Bu zat Endülüs’te halkı hakka davet için ortaya atılmış (ve mehdîliğini ilan ederek H. 534’te Endülüs’te ayaklanmış) idi. Taraftarlarına ‘Murabıtlar’ adı verilmişti.
Bu hadise (Muvahhidîn Devleti’nin kurucusu Tumart’ın oğlu Muhammed) Mehdî’nin davetinden az önce vukua gelmişti.

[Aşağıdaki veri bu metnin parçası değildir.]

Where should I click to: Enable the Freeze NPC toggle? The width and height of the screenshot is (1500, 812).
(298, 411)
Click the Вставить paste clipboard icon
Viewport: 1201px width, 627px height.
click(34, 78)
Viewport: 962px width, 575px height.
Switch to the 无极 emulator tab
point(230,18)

İbn Kasiy bu işte kısmen muvaffak olmuştu. Çünkü Lumtûne (kabilesi), Muvahhidlerin hareketinden gelen sıkıntılar ve çıkardıkları karışıklıklarla meşguldü. Onu, bu teşebbüsten vazgeçirebilecek başka asabeler ve kabileler de ortada mevcut değildi. Lakin Muvahhidler Mağrib’i istila ettikleri zaman, derhal onlara teslimiyet gösterme ihtiyacı hissetti, (hakimiyetlerini kabul etme yolundaki) davetlerine dahil olarak, karargah haline getirdiği Erkeçe (Arcıs) kalesinden onlara tabi olmayı benimsedi. Kendisinin bulunduğu cephede ve bölgede hakimiyetlerini yerleştirdi, onlar adına Endülüs’te halkı ilk defa davet eden de o oldu. (Muvahhidlere boyun eğmeden önceki) isyanına, ‘Murabıtların ihtilali’ adı verilmişti.

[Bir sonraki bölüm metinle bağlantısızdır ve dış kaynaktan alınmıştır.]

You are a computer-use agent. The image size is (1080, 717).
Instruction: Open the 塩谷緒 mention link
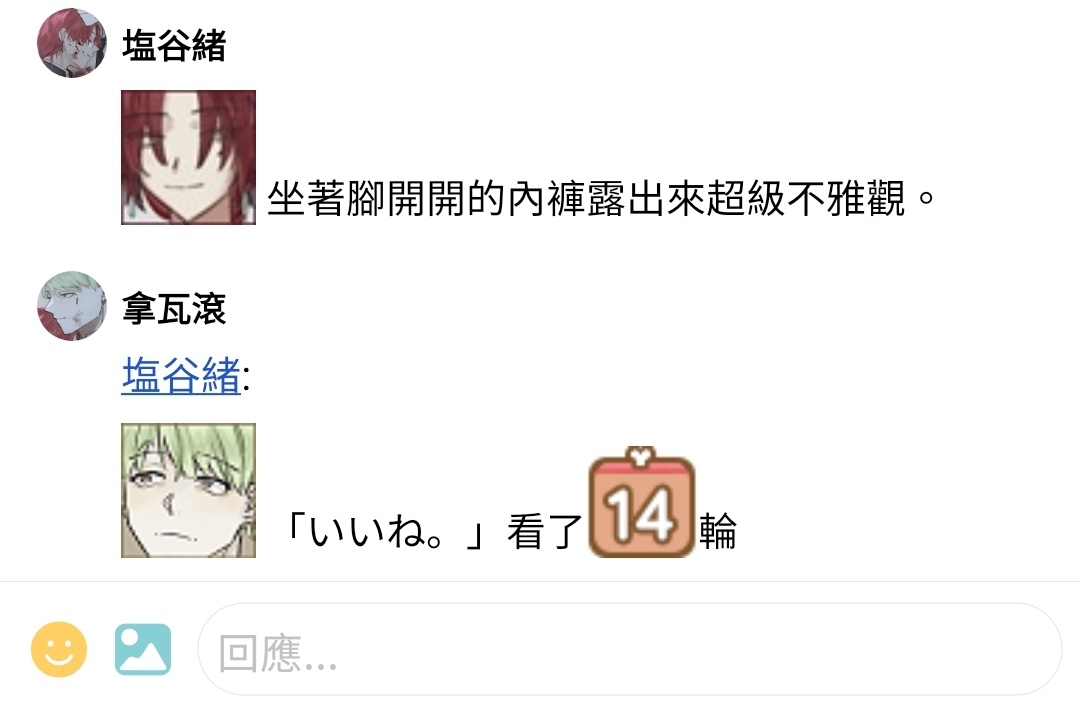[x=181, y=376]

Halktan ve fakihlerden, münker ve kötü olanı değiştirme işine girişen ihtilalcilerin halleri de bu çeşittendir. Kendine ibadeti şiar edinen ve dinin istediği yollarda yürüyen şahısların birçoğu, zalim ve gaddar ümeraya karşı ayaklanma cihetine gitmişler, Allah’tan sevap umarak marufu emr, münkeri nehy ve tağyir için halkı davet ederek (zulme) başkaldırmışlardır. Bu yüzden kendilerine tabi olanlar artmış, peşlerine takılan kalabalıklar ve insan sürüleri çoğalmıştı. Bunlar, bu uğurda kendilerini tehlikelere atmış, çoğu sevap alarak değil, vebal altına girerek bu yolda mahvolmuşlardır. Çünkü Yüce Allah bu hususu (ihtilal ve isyanı) kendilerine farz kılmamıştır.”
Rüya safsatalarıyla, keramet istismarlarıyla uğraşmak nefislerine daha hoş geldiğinden, İbn Haldun’dan aktardığımız bu bilgileri biliyor olsalar bile bunlara ibret ile itibar etmeyecek olanlar için aslında söylenecek hiçbir şey yoktur.
Zira Müslümanın haşerat tarafından sokulduğu bir delikten bir daha sokulmayacağına dair Peygamber sözünün süreyya yıldızı gibi kayıtlarda parladığını bildikleri halde, her delikten sokulmaya teşne olanları davul zurna ile uyarmak bile kâr etmez.
Ancak yine de FETÖ vakası planında, potansiyel tehlikeleri Müslümanlara hatırlatmak kaçınılmayacak bir görevdir.
N’ola bu görev ifa edilirken, ilgili örnekler de sıcak bir durum olan FETÖ vakasından seçilebilse.
Ama bunun için yazımızın girişinde belirttiğimiz iki husus ile onu açan diğer iki maddenin tüm açık-seçikliğiyle konuşulabilmesi gerekir.
Umuyoruz ki, inşallah zamanla bu işin üstesinden de gelinecektir.